LOS ANGELES, Sep. 30, 2011 – If you are wondering about what USA Track & Field is doing about its search for a chief executive, all you need to do is tune into this article in the October issue of Track & Field News. It’s by far the best coverage yet written of the USATF search saga.
At present, the word is that the USATF Board of Directors will likely not select a CEO until 2012, and that the selectee will not be a member of the USATF Board.
That decision made a lot of people happy because it quashed the long-standing rumor that current USATF President Stephanie Hightower, who was deeply involved in the firing of previous CEO Doug Logan, would take the job.
In fact, that a Board member will not become CEO is a pity, because the best candidate – by far – sits on the Board today: Steve Miller.
Miller will appreciate the compliment, but will also be annoyed that I am writing this because he has a fabulous job as the head of Agassi Graf Holdings in Las Vegas, Nevada. And he isn’t going to give it up to dive – headfirst – into quicksand.
Why is Miller the right choice? Let me count the ways:
(1) He is decisive, straightforward and opinionated. That’s going to be essential for anyone working in the political tornado that is USATF.
(2) He has long experience in growing and business and in obtaining sponsorship. Miller worked for nine years as a senior executive at Nike (1991-2000) and then helped to resurrect the Professional Bowlers Association Tour from 2000-2005 from a near-death status after its sale to an investor group. Believe it or not, pro bowling was in a lot worse shape then than track & field is today!
(3) Miller has his roots in coaching, serving as the track coach at Cal Poly in San Luis Obispo, California in the 1970s and at Kansas State from 1981-87. Essential to deal with the coach-heavy power structure at USATF.
Straight talk, with business, league-building and coaching experience and expertise. Could there be a better fit?
Moreover, Miller noted in the T&FN story that – at least for now – the USATF focus needs to be on the pre-high school and post-collegiate athlete as our prep and collegiate programs continue to be top-flight developmental forums for which our national Olympic sports federations don’t have to pay a dime (yet).
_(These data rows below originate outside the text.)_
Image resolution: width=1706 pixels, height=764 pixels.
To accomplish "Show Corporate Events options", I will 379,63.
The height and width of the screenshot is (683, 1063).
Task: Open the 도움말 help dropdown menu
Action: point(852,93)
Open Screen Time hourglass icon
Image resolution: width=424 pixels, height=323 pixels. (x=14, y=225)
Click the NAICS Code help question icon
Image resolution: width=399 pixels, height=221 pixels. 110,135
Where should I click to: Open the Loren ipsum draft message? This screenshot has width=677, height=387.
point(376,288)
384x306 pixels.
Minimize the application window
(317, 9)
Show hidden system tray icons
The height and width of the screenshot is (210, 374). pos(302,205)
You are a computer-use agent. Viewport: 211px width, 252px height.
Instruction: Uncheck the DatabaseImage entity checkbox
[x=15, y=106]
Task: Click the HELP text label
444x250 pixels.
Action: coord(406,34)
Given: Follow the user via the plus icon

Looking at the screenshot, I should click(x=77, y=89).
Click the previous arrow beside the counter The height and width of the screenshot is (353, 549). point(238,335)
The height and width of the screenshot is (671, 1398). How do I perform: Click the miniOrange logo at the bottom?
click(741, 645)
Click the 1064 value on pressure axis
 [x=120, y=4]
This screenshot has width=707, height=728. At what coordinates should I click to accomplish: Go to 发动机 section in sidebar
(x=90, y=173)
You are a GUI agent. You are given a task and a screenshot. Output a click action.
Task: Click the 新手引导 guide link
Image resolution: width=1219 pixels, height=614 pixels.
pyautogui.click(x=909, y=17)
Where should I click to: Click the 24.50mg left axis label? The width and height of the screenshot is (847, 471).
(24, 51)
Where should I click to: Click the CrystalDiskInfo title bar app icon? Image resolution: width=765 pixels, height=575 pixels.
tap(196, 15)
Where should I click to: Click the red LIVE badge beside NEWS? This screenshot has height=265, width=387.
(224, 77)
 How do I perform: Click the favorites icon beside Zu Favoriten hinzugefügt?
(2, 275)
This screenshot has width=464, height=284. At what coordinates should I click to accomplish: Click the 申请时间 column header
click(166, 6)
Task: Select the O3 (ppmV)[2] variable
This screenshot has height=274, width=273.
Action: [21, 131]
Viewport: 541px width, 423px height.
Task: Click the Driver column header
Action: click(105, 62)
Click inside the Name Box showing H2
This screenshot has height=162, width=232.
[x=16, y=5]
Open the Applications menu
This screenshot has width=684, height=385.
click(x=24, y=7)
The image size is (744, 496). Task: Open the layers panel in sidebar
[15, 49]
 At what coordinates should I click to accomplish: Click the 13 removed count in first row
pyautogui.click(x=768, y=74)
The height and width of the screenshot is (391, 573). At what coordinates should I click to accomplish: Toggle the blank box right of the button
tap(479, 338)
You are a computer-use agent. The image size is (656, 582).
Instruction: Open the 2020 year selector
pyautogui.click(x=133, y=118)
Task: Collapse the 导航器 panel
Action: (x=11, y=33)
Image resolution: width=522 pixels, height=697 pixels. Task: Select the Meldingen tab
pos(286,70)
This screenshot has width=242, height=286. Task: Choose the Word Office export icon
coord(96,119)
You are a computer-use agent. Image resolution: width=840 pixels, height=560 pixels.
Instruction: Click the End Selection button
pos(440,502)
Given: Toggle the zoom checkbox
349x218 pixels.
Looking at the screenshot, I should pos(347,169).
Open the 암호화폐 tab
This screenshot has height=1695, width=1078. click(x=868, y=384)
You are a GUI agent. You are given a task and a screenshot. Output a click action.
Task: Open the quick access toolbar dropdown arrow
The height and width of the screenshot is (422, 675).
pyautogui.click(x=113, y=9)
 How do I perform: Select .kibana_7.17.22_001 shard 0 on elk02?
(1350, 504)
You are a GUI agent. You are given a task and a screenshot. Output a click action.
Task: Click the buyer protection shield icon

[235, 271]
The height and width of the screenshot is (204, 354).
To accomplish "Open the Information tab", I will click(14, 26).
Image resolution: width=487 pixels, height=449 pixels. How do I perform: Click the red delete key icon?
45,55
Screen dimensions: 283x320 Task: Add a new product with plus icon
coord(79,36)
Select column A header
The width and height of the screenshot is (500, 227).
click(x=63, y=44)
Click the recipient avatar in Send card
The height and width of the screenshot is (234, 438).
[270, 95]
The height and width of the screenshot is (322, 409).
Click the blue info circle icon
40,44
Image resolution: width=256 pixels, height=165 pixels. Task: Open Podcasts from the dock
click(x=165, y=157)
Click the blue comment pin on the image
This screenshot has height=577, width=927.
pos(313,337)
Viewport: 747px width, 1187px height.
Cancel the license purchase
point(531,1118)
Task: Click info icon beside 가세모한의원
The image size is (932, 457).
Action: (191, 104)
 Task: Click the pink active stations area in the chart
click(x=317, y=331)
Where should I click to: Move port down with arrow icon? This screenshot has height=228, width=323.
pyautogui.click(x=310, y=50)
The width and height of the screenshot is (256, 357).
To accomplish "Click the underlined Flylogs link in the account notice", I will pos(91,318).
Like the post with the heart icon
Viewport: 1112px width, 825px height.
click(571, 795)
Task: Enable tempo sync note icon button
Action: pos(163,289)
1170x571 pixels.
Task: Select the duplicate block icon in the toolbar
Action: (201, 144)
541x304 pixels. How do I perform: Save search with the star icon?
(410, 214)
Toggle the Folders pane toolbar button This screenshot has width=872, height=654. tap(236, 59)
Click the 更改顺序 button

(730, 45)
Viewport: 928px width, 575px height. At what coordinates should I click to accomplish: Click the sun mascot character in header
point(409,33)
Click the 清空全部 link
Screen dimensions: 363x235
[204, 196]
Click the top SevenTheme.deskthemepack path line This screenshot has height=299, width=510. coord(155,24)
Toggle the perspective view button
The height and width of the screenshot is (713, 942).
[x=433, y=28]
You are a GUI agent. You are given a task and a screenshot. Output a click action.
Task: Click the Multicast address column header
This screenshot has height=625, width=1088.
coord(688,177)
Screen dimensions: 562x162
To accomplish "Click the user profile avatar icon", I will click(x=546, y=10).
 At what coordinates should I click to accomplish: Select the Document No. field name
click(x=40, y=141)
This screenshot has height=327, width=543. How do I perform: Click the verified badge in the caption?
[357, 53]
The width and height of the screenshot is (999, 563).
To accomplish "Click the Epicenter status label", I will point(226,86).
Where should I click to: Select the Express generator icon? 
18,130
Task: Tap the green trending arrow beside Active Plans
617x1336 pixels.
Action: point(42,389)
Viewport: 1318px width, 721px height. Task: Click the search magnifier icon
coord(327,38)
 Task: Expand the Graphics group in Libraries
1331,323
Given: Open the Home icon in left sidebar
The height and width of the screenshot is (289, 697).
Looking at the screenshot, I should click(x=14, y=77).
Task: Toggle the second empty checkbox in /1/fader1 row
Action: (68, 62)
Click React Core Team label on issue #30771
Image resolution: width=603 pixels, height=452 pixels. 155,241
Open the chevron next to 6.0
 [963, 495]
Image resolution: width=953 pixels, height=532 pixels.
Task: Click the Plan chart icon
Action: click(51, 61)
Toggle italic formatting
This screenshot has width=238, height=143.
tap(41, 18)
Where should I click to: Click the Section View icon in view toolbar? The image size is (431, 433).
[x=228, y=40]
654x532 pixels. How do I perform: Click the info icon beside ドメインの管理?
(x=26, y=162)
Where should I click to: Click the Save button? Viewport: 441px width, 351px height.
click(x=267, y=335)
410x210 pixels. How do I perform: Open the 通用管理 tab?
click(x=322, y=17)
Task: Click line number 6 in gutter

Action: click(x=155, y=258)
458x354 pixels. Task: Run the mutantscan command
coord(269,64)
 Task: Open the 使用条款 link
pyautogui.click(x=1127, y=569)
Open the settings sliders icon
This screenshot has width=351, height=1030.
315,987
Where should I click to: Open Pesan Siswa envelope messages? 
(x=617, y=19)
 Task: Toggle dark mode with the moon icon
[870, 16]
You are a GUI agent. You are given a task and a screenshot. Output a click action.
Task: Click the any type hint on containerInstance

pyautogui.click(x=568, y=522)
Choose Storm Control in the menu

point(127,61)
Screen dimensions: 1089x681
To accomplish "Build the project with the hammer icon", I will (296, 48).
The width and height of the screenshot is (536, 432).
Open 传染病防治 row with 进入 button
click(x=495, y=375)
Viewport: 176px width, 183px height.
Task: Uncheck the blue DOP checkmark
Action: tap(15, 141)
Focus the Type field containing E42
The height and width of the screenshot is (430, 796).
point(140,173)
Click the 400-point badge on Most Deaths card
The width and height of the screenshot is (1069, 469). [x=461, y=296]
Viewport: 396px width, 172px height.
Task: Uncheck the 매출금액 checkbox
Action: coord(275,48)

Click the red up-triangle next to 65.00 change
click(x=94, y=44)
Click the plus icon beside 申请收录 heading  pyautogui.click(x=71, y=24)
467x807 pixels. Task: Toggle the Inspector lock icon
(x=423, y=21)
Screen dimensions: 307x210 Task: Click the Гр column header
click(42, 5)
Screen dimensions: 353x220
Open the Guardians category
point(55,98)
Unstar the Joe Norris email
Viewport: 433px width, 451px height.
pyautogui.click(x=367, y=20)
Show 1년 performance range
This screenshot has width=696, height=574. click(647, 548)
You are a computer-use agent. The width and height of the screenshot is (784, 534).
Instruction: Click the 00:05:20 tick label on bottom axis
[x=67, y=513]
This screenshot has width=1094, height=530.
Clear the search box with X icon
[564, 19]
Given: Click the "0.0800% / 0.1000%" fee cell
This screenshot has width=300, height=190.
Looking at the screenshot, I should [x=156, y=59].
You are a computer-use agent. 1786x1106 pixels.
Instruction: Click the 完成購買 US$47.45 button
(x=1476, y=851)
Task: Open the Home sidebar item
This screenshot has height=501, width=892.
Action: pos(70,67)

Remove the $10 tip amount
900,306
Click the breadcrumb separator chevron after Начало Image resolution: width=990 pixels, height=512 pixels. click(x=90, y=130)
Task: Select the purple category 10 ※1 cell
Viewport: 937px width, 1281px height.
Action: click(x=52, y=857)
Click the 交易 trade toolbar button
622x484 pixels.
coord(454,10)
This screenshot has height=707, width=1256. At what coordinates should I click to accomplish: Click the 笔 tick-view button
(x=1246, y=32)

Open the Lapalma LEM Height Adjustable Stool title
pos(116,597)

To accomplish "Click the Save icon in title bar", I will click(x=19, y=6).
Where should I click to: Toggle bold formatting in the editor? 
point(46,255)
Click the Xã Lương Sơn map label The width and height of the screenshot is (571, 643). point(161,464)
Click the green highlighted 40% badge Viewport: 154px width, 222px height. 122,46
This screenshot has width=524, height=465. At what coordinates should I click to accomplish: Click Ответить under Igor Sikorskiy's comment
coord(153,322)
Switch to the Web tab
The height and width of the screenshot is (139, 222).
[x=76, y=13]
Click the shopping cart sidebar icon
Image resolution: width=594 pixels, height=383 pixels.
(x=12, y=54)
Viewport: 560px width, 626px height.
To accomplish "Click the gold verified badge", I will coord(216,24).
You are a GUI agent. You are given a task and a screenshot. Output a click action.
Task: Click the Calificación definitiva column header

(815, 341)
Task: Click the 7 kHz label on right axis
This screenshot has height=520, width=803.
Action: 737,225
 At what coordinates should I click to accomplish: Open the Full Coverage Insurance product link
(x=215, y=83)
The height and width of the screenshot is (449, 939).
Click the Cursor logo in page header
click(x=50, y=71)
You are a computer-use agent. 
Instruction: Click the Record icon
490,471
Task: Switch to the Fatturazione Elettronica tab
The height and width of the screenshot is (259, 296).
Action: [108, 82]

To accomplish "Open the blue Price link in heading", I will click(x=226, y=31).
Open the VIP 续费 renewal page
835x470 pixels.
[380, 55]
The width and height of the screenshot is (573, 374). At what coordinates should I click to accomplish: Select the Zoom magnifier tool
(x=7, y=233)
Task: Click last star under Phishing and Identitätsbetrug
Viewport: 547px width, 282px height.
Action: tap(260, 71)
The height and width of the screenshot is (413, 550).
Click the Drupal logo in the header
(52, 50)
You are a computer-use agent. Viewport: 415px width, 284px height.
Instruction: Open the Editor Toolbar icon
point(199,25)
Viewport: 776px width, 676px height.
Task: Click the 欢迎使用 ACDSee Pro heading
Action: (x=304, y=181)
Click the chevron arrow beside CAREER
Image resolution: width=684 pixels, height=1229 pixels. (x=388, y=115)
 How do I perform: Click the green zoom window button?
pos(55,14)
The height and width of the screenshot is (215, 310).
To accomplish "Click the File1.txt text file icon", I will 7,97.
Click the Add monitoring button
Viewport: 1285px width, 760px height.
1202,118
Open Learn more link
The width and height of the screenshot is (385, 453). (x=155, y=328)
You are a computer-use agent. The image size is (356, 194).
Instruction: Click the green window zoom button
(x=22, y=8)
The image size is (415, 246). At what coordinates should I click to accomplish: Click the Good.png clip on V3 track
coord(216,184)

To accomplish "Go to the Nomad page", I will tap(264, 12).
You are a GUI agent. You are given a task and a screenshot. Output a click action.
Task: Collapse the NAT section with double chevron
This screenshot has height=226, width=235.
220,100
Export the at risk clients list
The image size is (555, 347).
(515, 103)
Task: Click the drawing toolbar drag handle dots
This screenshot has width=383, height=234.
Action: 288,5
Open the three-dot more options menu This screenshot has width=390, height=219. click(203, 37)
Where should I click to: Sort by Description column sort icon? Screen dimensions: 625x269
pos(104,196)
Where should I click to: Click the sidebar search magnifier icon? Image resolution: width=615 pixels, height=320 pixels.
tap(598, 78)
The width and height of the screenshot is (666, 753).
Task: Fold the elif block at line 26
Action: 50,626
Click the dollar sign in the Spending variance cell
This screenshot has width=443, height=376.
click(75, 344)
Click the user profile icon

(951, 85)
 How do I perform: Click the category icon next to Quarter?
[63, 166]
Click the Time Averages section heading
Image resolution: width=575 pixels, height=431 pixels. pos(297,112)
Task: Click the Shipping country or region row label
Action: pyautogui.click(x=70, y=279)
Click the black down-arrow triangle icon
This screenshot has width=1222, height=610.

Having sold a few sponsorships myself over the years, the revenue-generating difficulties facing a new USATF CEO are daunting. The association only has around 100,000 members, spread out from youth to masters, across the country. USATF as an entity owns only a few events, mostly its national championships, which are bid out to independent entities like the Oregon Track Club, who are the actual operators. If USATF is to attract more money for the sport so that it can fund more athletes, it has to have more inventory to sell to sponsors and television. At the end of the day, there are really only six significant income opportunities for USATF:
(1) Television rights;
(3) Event ticket sales;
(4) Donations (example: USOC);
(5) Membership dues;
(6) Government (local, state or federal).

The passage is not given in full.